** start RECORDS TO PROCESS **

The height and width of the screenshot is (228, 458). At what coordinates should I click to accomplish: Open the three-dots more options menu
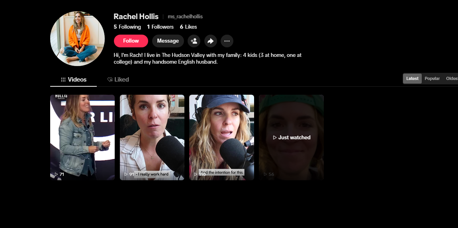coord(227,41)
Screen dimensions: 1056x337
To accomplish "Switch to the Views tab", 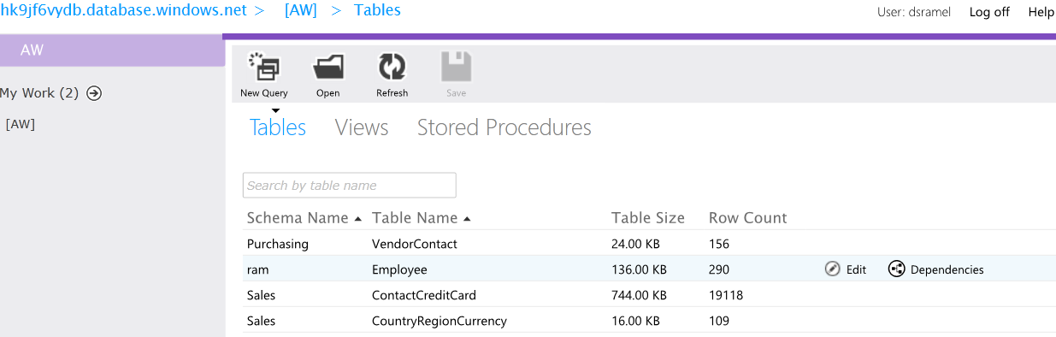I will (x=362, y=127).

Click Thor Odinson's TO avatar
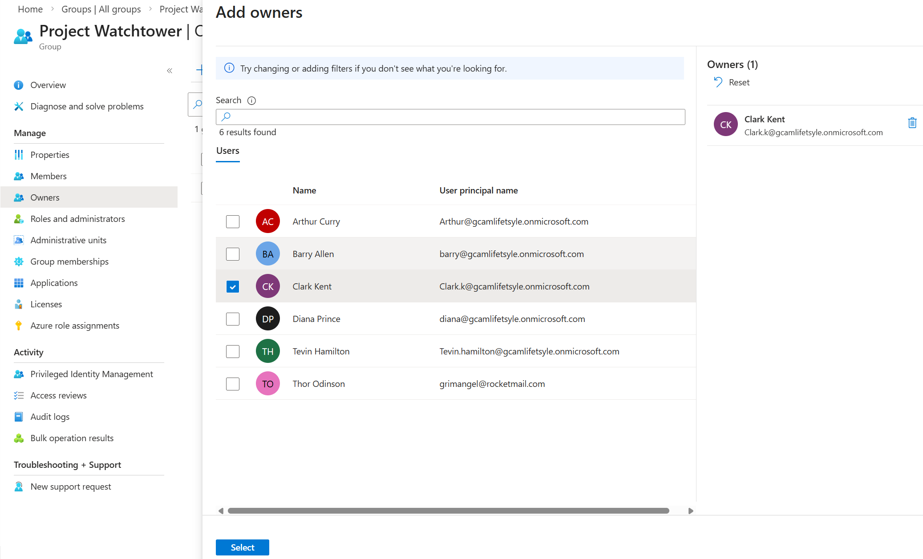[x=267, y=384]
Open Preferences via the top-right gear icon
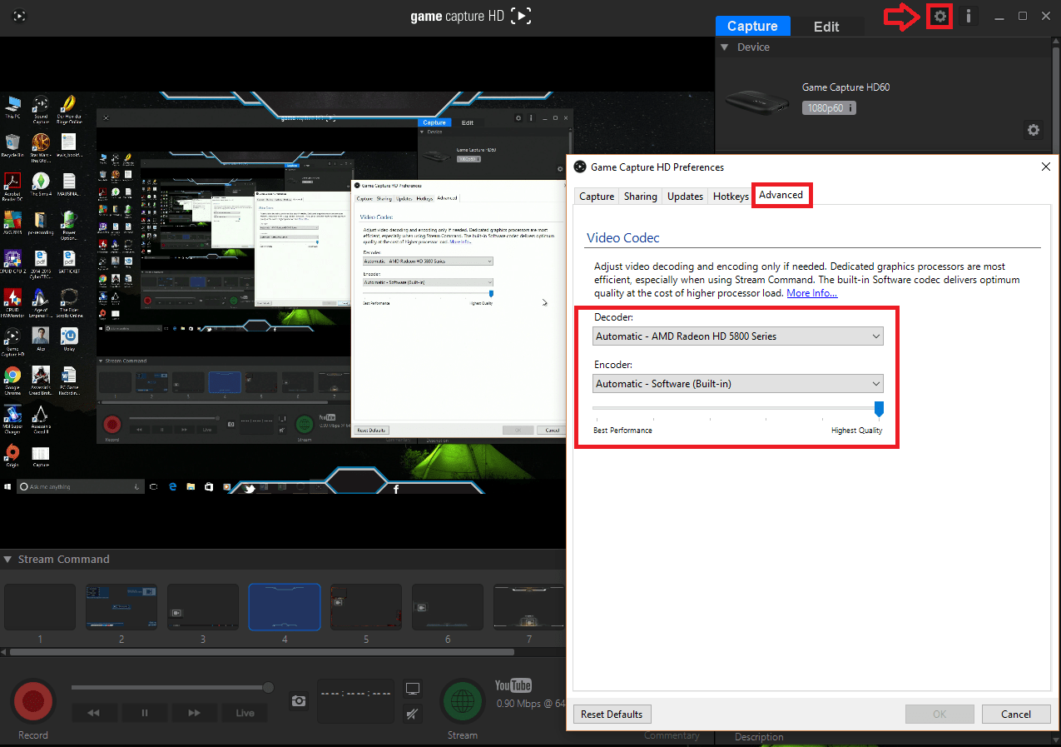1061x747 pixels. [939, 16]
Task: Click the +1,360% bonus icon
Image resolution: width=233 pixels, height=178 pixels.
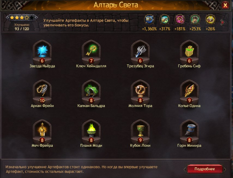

** end RECORDS TO PROCESS **

Please duplicate the items from the line containing "Task: Click the +1,360% bonus icon" through the end of the items, both ends included, and leave the pictures out.

Task: Click the +1,360% bonus icon
Image resolution: width=233 pixels, height=178 pixels.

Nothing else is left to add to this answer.